NAR's Yun: This Is How to Slow Rising Rates
March 23, 2017
The Federal Reserve has made two swift rate hikes in just four months and vows of more to come. But there’s a way to slow the pace of interest-rate hikes: Build more homes, Lawrence Yun, the chief economist for the National Association of REALTORS®, writes in his new column at Forbes.com.
Read more: Fed Votes to Raise Rates: The Housing Impact
Building more apartments and single-family homes would help slow down inflation, Yun says.
The nation has typically added 1.5 million new housing units each year to meet demand. After all, about 1 million to 1.2 million new households are formed nationally each year and about 300,000 to 400,000 homes are demolished or newly uninhabitable each year. As such, about 1.5 million new units are required.

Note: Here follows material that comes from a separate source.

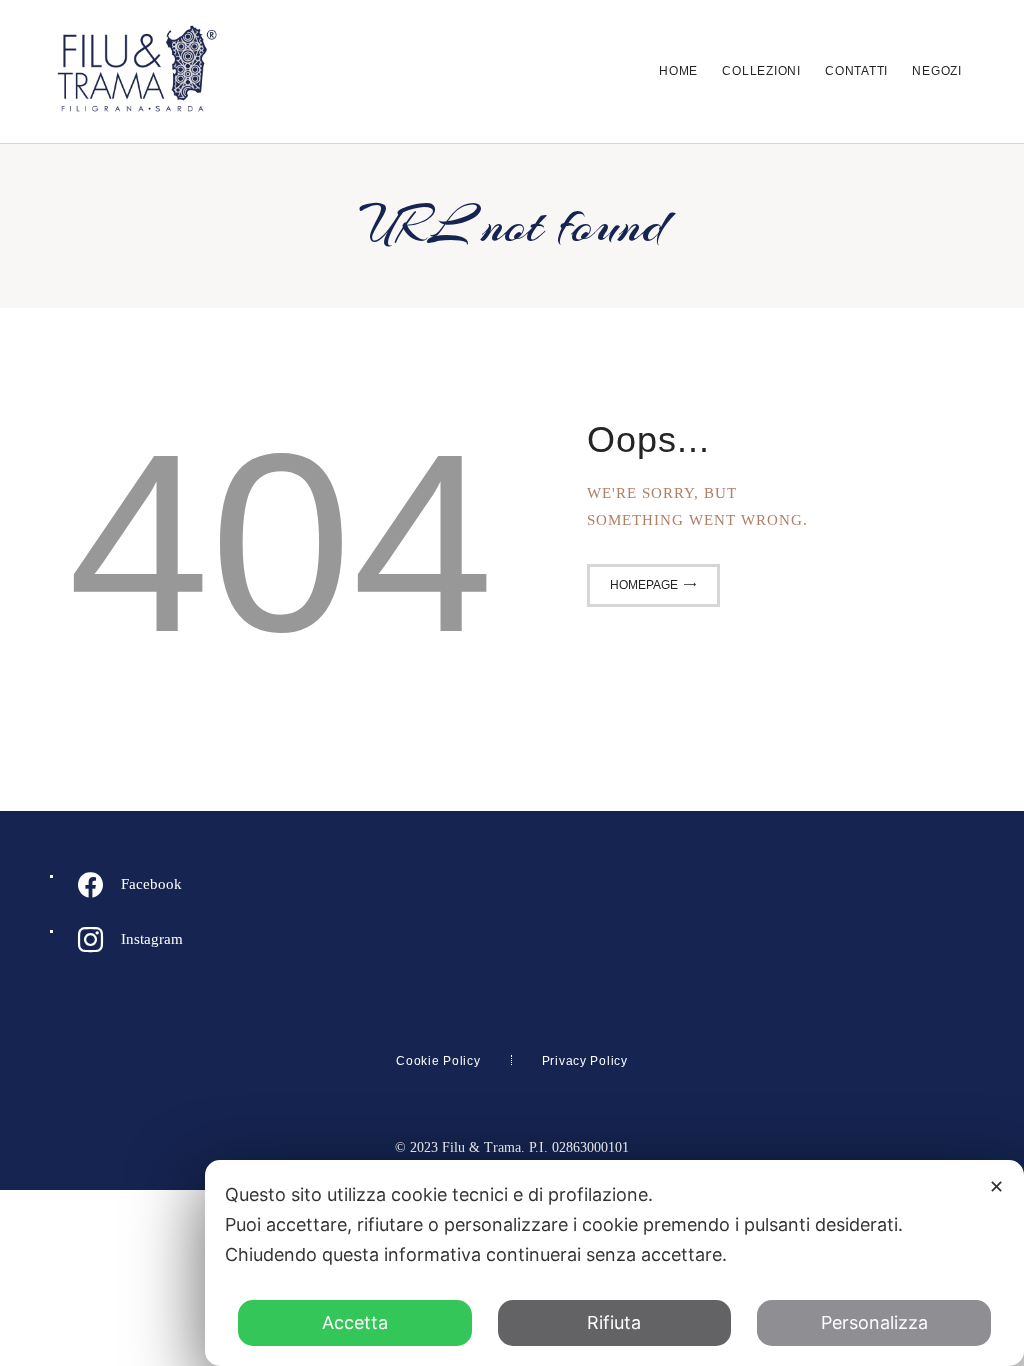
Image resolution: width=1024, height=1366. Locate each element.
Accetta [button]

However, over the past decade from 2007 to 2016, average housing starts were 900,000 per year.
“That is grossly inadequate,” Yun notes. “That is why there is a housing shortage across the country.”
The inventory supply of homes available for sale is near all-time lows. Rental and vacancy rates have dropped to below 7 percent, the lowest since the mid-1980s, he notes.
“The faster the homebuilding recovery, the slower the housing inflation,” Yun says. “Consequently, the broader consumer price index will also slow and thereby allow more breathing room for the Fed to temper the pace of rate hikes.”